La cuisine est née à la suite de la découverte d’une casserole émaillée bleue, percée. Sa forme correspondait à une marmite, mais sa taille est si réduite qu’aucun mot ne la nommait, aucune formule ne lui convenait parfaitement. De ce fait, redoublant l’abstraction de son état de déchet, elle faisait appel à une autre abstraction, car elle existait en dehors de toute formulation. Cette double abstraction, la perte d’une fonction et le manque de désignation, a déclenché un parcours : le sentiment de cuisine.

J’ai cherché à restituer à l’aide d’objets défectueux trouvés et de casseroles fabriquées, l’atmosphère de la cuisine surprise, l’après-midi ou la nuit, dans son état d’inaction, ce que j’appelle : latence. La cuisine impose une sensation de fixité du temps. L’instant figé, mis en suspens, ne se justifie plus dans une succession en situant son sens sur une trajectoire. Il s’extrait d’un enchaînement et l’instant seul doit nous livrer son sens.

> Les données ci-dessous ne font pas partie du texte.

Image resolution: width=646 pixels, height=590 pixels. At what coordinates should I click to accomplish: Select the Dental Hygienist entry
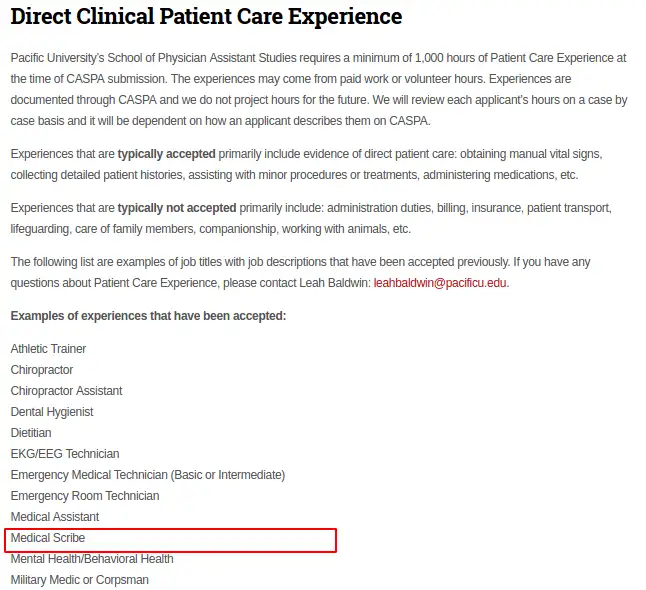click(x=52, y=412)
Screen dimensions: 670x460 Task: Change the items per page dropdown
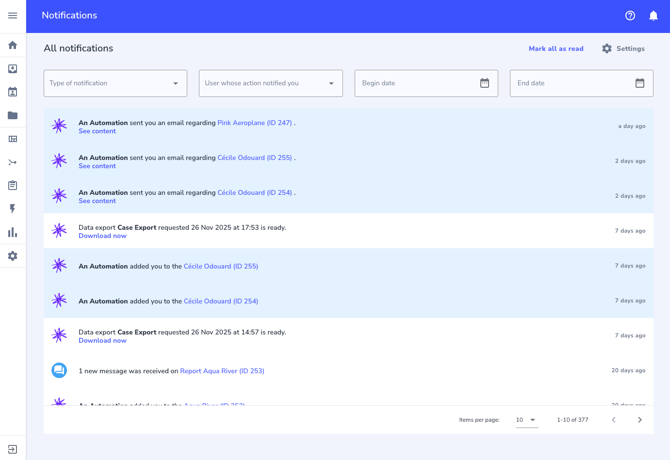click(526, 420)
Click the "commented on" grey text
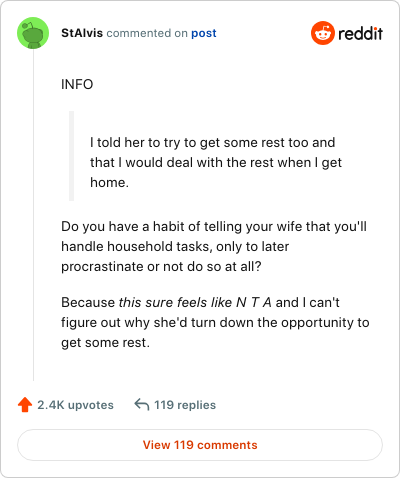Image resolution: width=400 pixels, height=478 pixels. (147, 33)
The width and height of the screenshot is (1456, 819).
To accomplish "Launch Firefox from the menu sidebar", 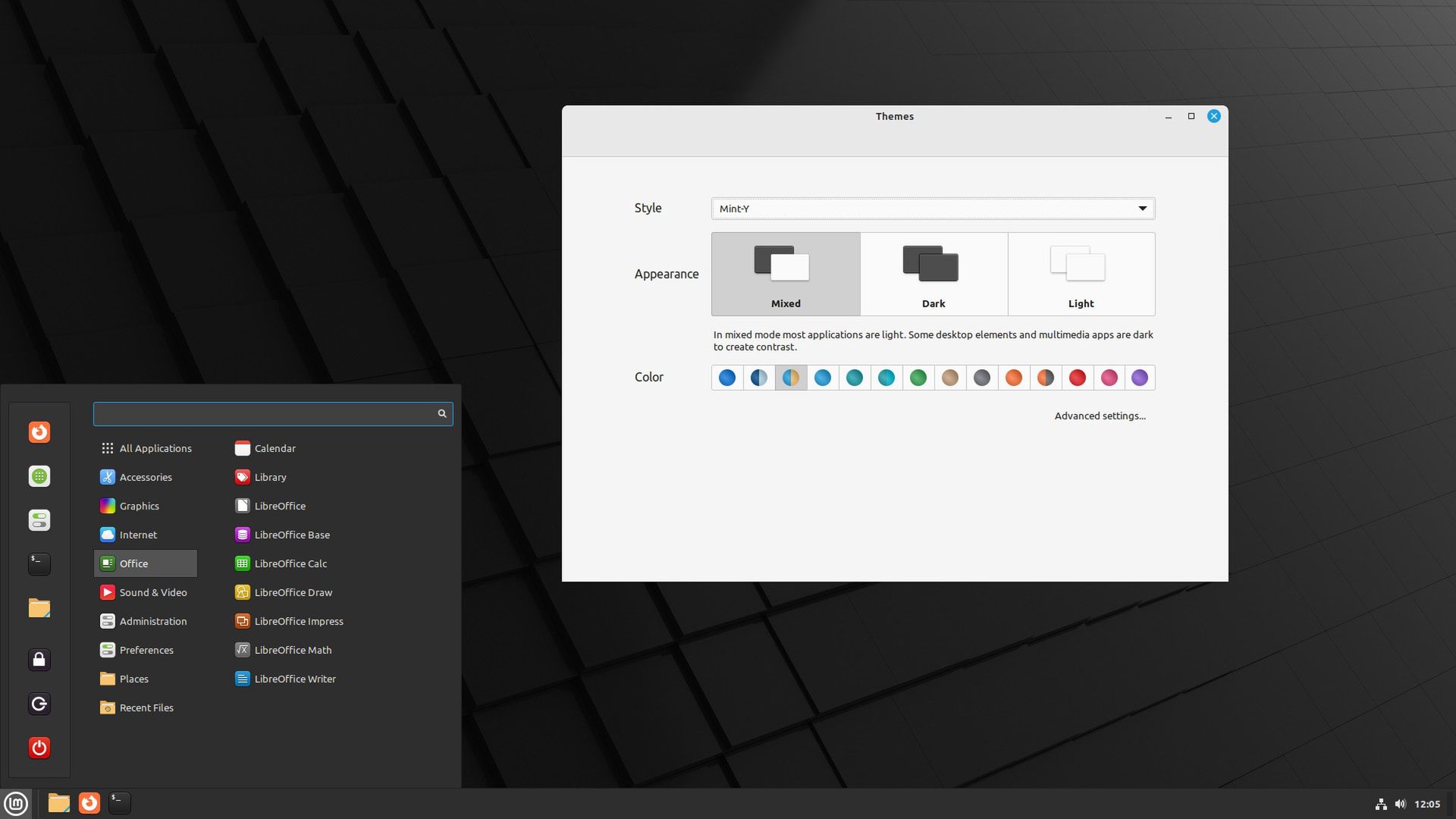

Par la latence, par la fixité du temps, la cuisine a perdu sa fonction utilitaire et trouble sa reconnaissance. Et, de même qu’elle réduit sa réalité à une notion, elle entraîne l’observateur à porter sur lui-même un regard synthétique, à faire une sorte de bilan.

Ghislaine Vappereau – 1979

Voir les œuvres

L’irréductibilité des Objets, Claude Engelbach, 1980

La cuisine  Maison de la culture d’Amiens 1980

« Non pas le spectacle qu’elle offrirait au regard, puisque rien ne bouge, rien ne se passe que dans un remuement au fond de nous-mêmes. Mais, un peu, la cuisine telle qu’en elle même… Ghislaine vappereau nous la restitue en son temps suspendu au bout d’une lente approche, insaisissable à un regard superficiel. A déchiffrer. On veut toujours aller trop vite, forcer les objets à dire, à rentrer dans le jeu de nos discours, et continuer à servir ! Les voici dans leur irréductibilité, ultimes, hors d’usages, mais tout repart d’eux. Avec eux est recomposé la trame des instants et des jours faite des brillances de la mémoire et de la poussière du temps. Les objets se délivrent lentement. Ils ont encore quelque peu la forme de leur fonction, au-delà de l’usure, ils chantent de vieux refrains, et surtout ils ont vu, beaucoup vu. Car pour reprendre un titre d’Estaunié, « les choses voient ».

Qu’adviendra-t-il ? toute œuvre est une énigme. Rencontrerons-nous les autres ou nous-mêmes ? Machine, à retrouver le temps. Tel est aussilesens du travail de Ghislaine Vappereau. Machine lente, peut-être à retardement.